### What the task requires
Take the line that contains "This screenshot has height=840, width=1042." and each line after it to the end of the material below, and return them exactly, minus the pictures.

### Provided records
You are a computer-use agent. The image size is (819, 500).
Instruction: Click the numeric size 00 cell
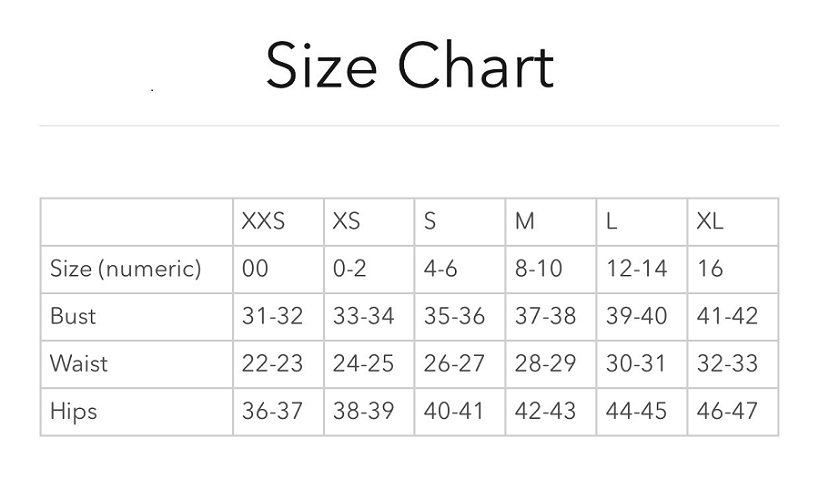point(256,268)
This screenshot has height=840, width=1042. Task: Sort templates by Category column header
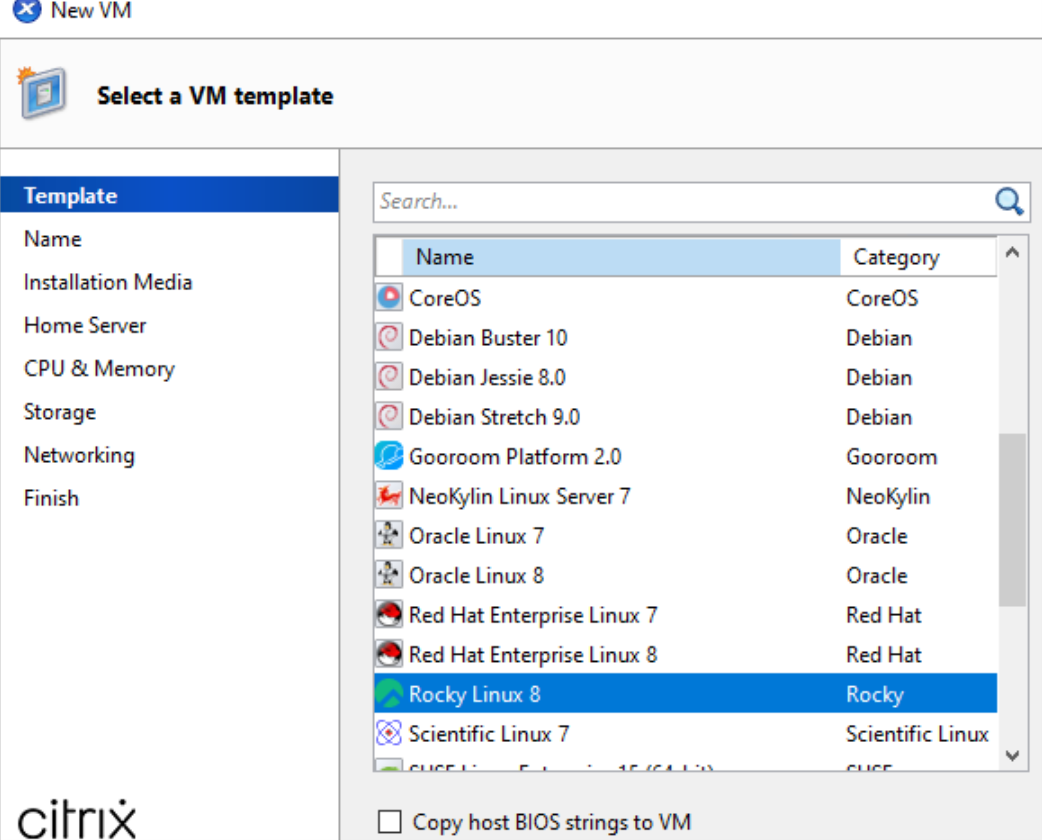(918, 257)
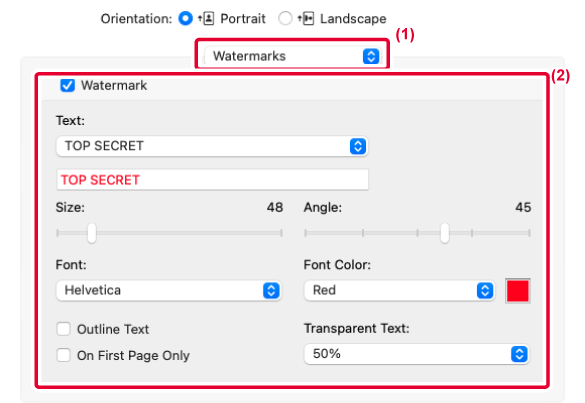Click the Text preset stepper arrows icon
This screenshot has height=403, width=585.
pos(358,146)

### Response to the exercise
This screenshot has height=840, width=1042. Task: Sort templates by Category column header
(918, 257)
Click the Text preset stepper arrows icon
This screenshot has height=403, width=585.
pos(358,146)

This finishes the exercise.